The research analysed how UK business owners were feeling about their health and well-being as they face the challenge of growing successful businesses in the current environment. Despite many reporting stresses and strains and only 2% of business owners believing the economy is already in recovery:
- half of business owners expect to grow their business this year compared to 15 per cent who expect to contract
- over one in ten are striving for between 10 per cent-20 per cent growth
- confidence prevails with 48 per cent feeling positive compared to 26 per cent who are not so assured
Alan Thomas, small business insurance expert at Hiscox, comments on the findings:
“SMEs are working hard to sustain and grow their businesses in the current climate and, if they get back what they put in, they will continue in their role as the engine room of the British economy. They may find it hard going along the way, but their determination, focus and an unwavering commitment to grow and seize opportunity, can only benefit us all.

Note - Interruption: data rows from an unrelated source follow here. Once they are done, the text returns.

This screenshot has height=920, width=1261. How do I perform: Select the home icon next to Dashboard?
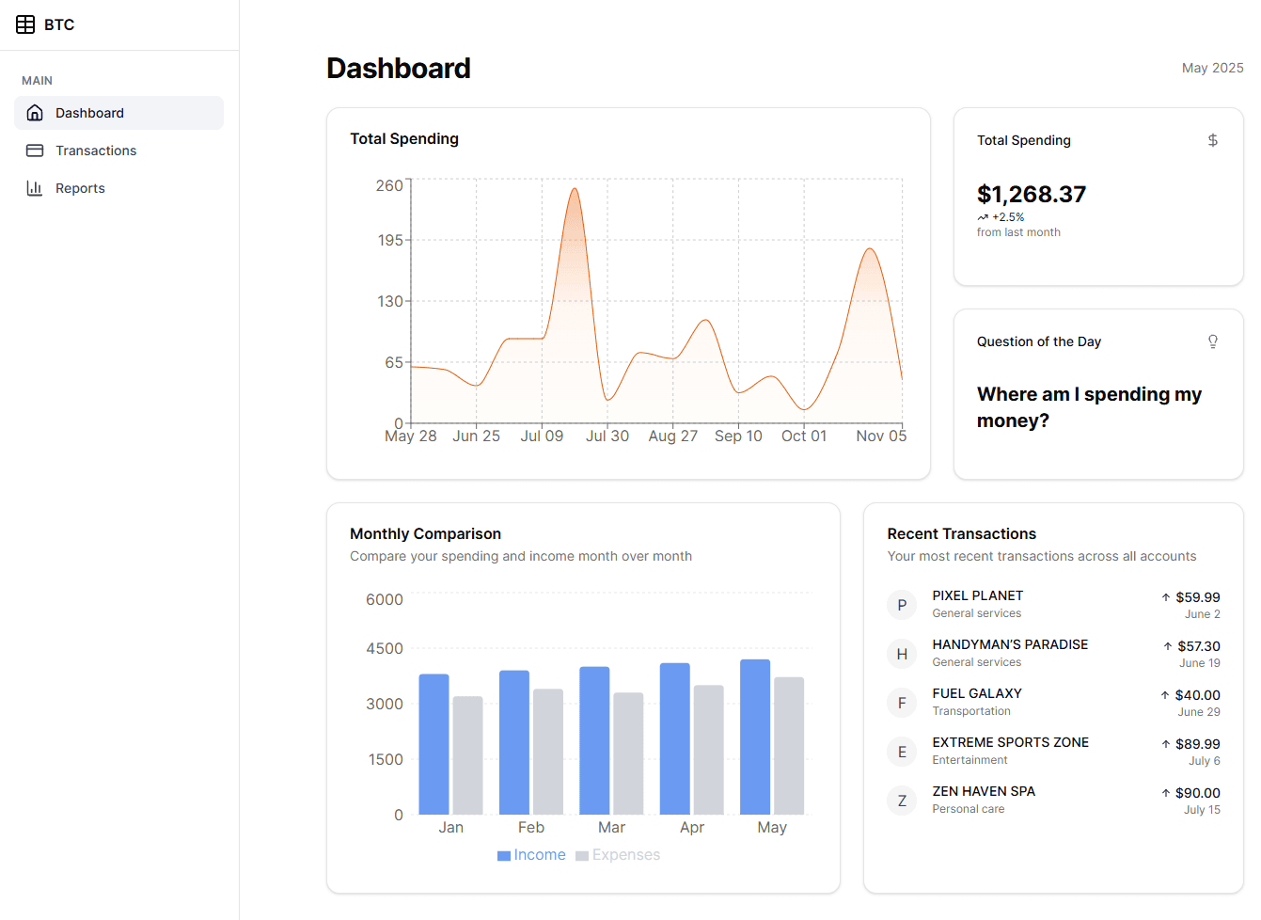35,112
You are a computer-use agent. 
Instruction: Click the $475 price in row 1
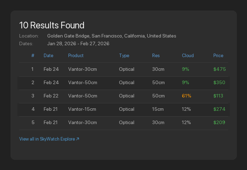220,69
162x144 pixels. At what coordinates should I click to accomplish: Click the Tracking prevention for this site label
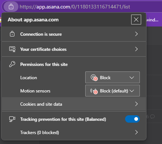pyautogui.click(x=63, y=119)
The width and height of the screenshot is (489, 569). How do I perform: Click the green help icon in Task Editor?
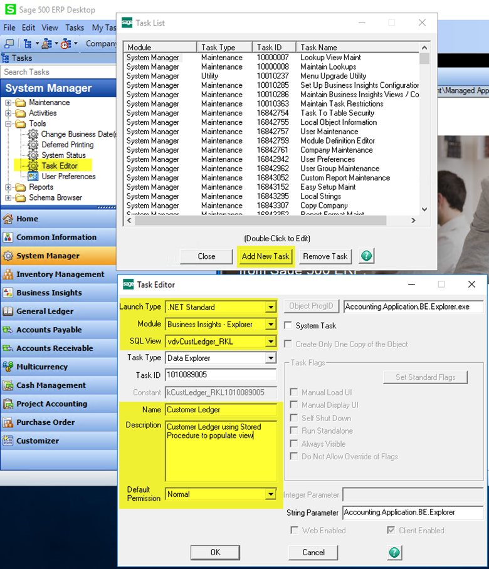coord(394,552)
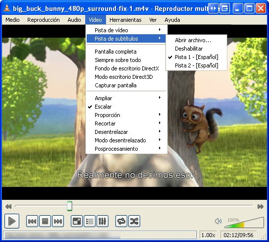Skip to previous track icon
This screenshot has width=269, height=242.
pyautogui.click(x=32, y=221)
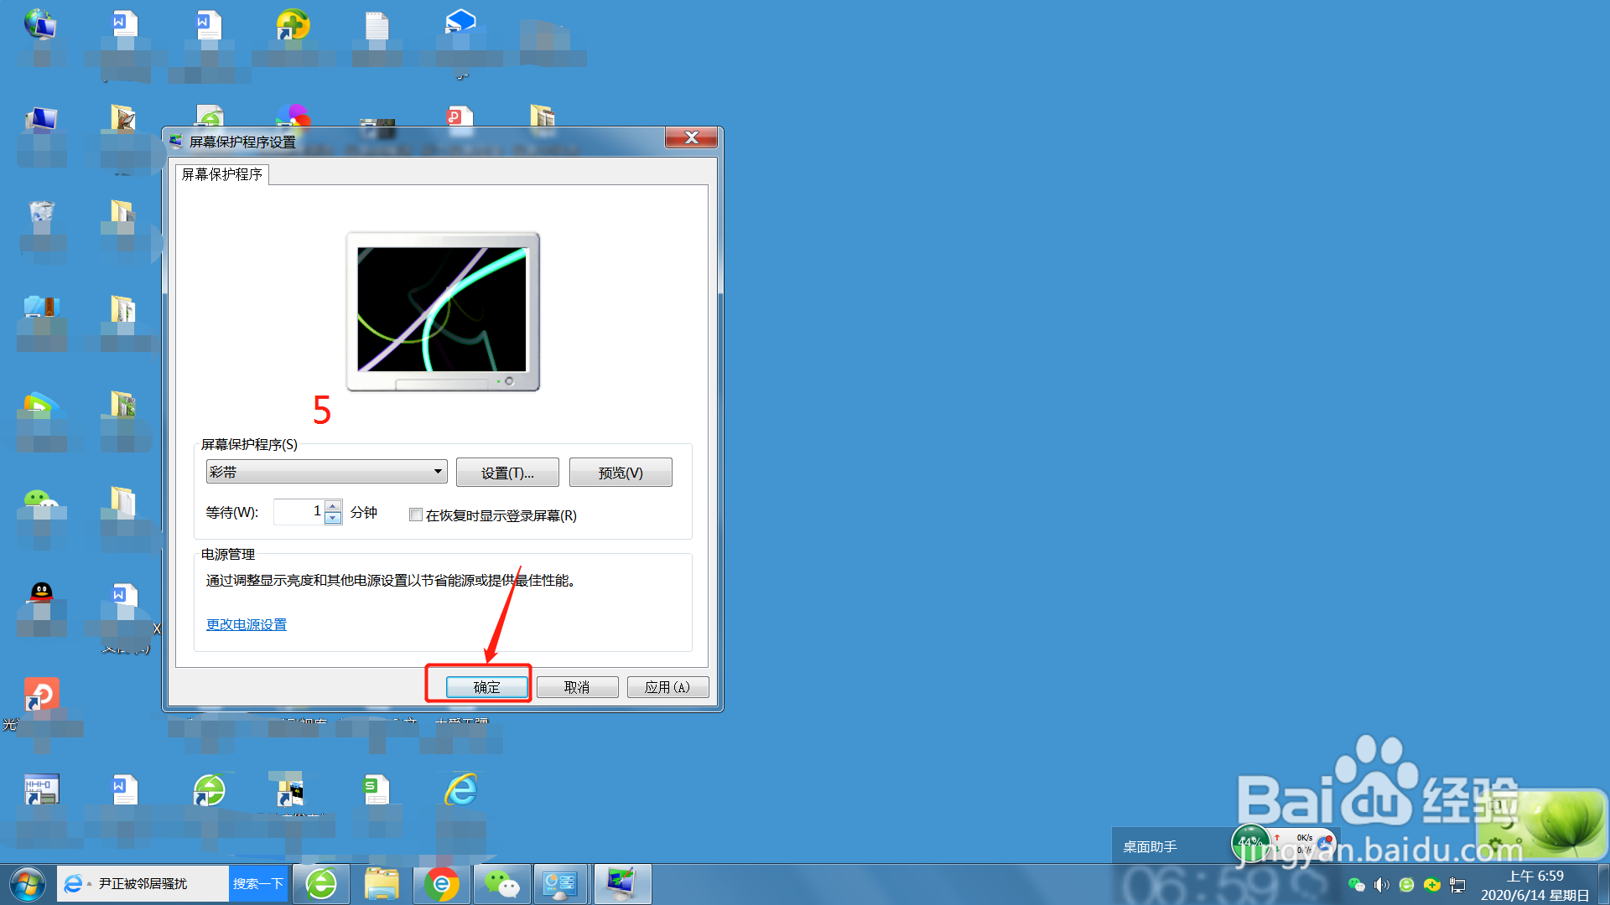The height and width of the screenshot is (905, 1610).
Task: Click the wait time input field
Action: (298, 511)
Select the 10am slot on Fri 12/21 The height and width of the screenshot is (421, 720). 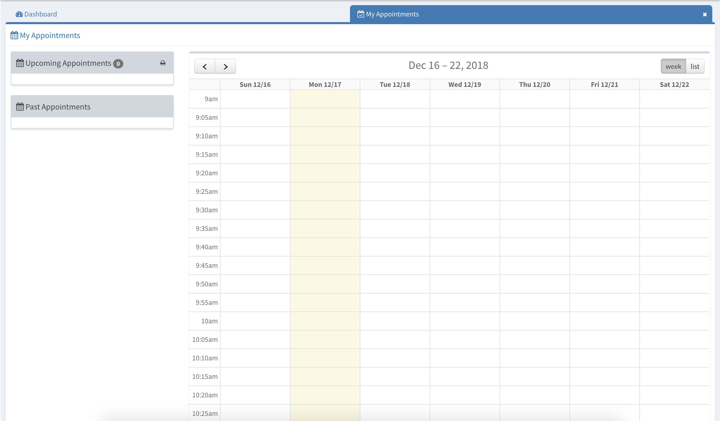pos(604,321)
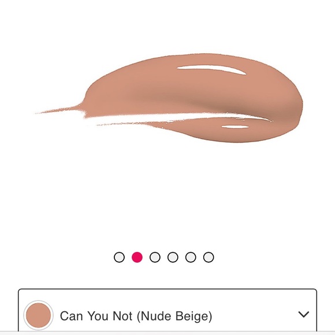Click the gray bar at the bottom edge
This screenshot has width=335, height=335.
click(x=168, y=333)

“As they plot their route to success though, SME owners should understand the personal and professional risks they face and call on support when they need it.”
Stresses and strains
Just over three quarters of respondents reported suffering ailments in the workplace, including a lack of energy, anxious thoughts, headaches and back pain. A combination of long hours and working harder to service new business could be what has driven nearly half of small business owners to say they feel more stressed now than they did a year ago. The key drivers of stress include the fear of losing their business altogether (57 per cent), losing clients (54 per cent), the pressures of bringing in new business (52 per cent) and being constantly on call (40 per cent).
Working harder and smarter to grow
Perhaps buoyed by the economic outlook, many small businesses are working harder to service both existing and new clients. Over one in seven of those working longer hours than last year experienced a surge in new clients and 44 per cent are working harder to service existing clients. Seventeen per cent work 11 hours or more every day, although the majority reported working between eight and 10 hours daily.
Where small business owners are working less hours than they were a year ago, 14 per cent have implemented technologies to make them more efficient, 11 per cent are sharing responsibility and 9 per cent have hired new staff members.
Despite feelings of stress, nearly two thirds feel mentally prepared to tackle the business challenges of the year ahead, which could be related to 68 per cent saying they try to manage a good work / life balance.
Psychologist Donna Dawson who specialises in personality and behaviour, comments on the findings: “The Hiscox survey reveals that many UK business leaders are trying to achieve a good work/life balance but need to be more watchful of their physical health. Presently many bosses are feeling the strains and as they are less ‘certain’ that economic recovery has begun they are more focused on their business and less so on themselves. In such a working environment, it is easy to see how business leaders can overlook the vicious circle created by stress and ill-health: once made ill by stress, more stress is created by worrying about how this will impact on business.
“Business leaders need to be aware of their individual stress ‘tipping point’, and strive to avoid it by having in place some pre-emptive stress-management strategies in the form of both personal effort and sound business support.”
Dr David Bull, a medical doctor and entrepreneur who advises on corporate health and well-being, comments: “Businesses are operating under extraordinarily stressful circumstances. Stress is an important biological process in dealing with difficult situations. But the stress reaction is intended to be temporary. When it becomes chronic, it can have a profound effect on psychological and physical health.
“Chronic stress can lead to burnout and mean business owners cannot perform to their optimum. Their decision making processes become impaired, leading to poor management and consequently businesses could suffer.
“It’s important to make sure that business owners take steps to combat stress which include eating healthily, making time for exercise, ensuring they get enough sleep, having time out, taking part in hobbies and ensuring that they take holidays. It’s also important for them to talk about how they feel – whether it’s informally with friends or in a more formal setting of mentoring and counselling.”